- **Set problem**: Reproduce the following blog post about the boat's life raft word for word, in full.

- **Text passage**:
+++++

Thursday, October 8, 2015

How Much Is Your Life Worth? Sort Of A Rant.

Rolling that heavy case down the dock
One little holdup.  That's all it takes.  Back in 2012 we purchased a life raft.  There was supposed to be one on the boat when we bought it but the seller had left the raft in Germany... so as part of the deal, he had to give us $1,500 back... for the value of the life raft.  We used that to purchase this Switlik 6 man raft.

Before we set out cruising, we had a different idea about how it would be.  We were in a frenzy.  We thought we were sailing off the edge of the world.  If we knew then what we know now, we would never have bought the raft.  But we did...

The rip cord secures to the cradle and there is a long rope inside.
And then came the insurance issues.  If you HAVE a life raft on the boat, it MUST be certified.  Or, at least if the insurance company KNOWS you have a raft... it must be certified.  The surveyor we used in Marathon noted that the raft was out of date and listed it in the Recommendations List on our 2014 survey.

To be honest, when it came up last last year, we intended to do something about it but just forgot.  We had planned to take it off the boat and store it on our daughter's garage until such time as we were prepared to sail off the end of the earth.  Really!  Well... it came up again this year.  The new insurance company says we need to get it inspected or take it off the boat.  So even if we spent the money this year, it would have to be done again next year, and the next... or our insurance company COULD say we're not in compliance if we had a claim.

+++++

- **Raw data**:
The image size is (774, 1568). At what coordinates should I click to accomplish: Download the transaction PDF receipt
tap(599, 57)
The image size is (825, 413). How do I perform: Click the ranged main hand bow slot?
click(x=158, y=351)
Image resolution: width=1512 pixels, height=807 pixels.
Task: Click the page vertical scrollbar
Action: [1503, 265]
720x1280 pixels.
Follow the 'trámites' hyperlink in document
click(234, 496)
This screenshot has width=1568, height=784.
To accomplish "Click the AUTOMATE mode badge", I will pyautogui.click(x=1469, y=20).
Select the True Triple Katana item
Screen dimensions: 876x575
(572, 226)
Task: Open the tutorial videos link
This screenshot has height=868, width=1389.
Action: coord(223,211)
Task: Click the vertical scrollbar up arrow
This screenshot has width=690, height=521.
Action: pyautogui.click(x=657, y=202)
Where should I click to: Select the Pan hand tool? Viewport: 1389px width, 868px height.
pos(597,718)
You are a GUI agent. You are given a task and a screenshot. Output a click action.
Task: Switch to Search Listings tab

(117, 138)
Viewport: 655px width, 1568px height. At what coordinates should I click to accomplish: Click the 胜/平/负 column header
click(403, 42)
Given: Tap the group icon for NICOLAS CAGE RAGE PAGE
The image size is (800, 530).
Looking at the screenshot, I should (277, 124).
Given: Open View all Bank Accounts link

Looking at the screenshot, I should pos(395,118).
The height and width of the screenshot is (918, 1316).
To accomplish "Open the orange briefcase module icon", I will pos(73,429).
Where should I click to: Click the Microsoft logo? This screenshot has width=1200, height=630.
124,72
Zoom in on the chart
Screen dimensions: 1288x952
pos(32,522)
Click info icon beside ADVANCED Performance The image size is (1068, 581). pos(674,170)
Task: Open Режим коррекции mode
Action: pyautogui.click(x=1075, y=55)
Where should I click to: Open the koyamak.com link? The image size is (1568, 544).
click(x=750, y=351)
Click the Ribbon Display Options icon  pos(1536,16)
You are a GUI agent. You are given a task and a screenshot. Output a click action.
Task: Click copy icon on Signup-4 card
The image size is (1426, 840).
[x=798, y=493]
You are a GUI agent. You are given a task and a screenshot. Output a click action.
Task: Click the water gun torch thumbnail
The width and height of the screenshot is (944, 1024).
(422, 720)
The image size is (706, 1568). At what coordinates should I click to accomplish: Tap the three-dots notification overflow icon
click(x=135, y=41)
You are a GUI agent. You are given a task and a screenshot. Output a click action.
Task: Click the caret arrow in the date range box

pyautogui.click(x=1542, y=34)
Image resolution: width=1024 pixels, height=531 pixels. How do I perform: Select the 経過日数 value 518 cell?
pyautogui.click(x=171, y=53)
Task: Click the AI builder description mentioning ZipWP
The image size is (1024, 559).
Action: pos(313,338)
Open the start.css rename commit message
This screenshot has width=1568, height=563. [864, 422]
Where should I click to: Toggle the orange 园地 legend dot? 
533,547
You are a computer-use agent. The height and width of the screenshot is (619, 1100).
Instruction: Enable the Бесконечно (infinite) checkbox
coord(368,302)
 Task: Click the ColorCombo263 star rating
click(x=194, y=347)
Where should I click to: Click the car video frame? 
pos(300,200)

+++++

- **Written answer**:
Thursday, October 8, 2015

How Much Is Your Life Worth? Sort Of A Rant.

Rolling that heavy case down the dock
One little holdup.  That's all it takes.  Back in 2012 we purchased a life raft.  There was supposed to be one on the boat when we bought it but the seller had left the raft in Germany... so as part of the deal, he had to give us $1,500 back... for the value of the life raft.  We used that to purchase this Switlik 6 man raft.

Before we set out cruising, we had a different idea about how it would be.  We were in a frenzy.  We thought we were sailing off the edge of the world.  If we knew then what we know now, we would never have bought the raft.  But we did...

The rip cord secures to the cradle and there is a long rope inside.
And then came the insurance issues.  If you HAVE a life raft on the boat, it MUST be certified.  Or, at least if the insurance company KNOWS you have a raft... it must be certified.  The surveyor we used in Marathon noted that the raft was out of date and listed it in the Recommendations List on our 2014 survey.

To be honest, when it came up last last year, we intended to do something about it but just forgot.  We had planned to take it off the boat and store it on our daughter's garage until such time as we were prepared to sail off the end of the earth.  Really!  Well... it came up again this year.  The new insurance company says we need to get it inspected or take it off the boat.  So even if we spent the money this year, it would have to be done again next year, and the next... or our insurance company COULD say we're not in compliance if we had a claim.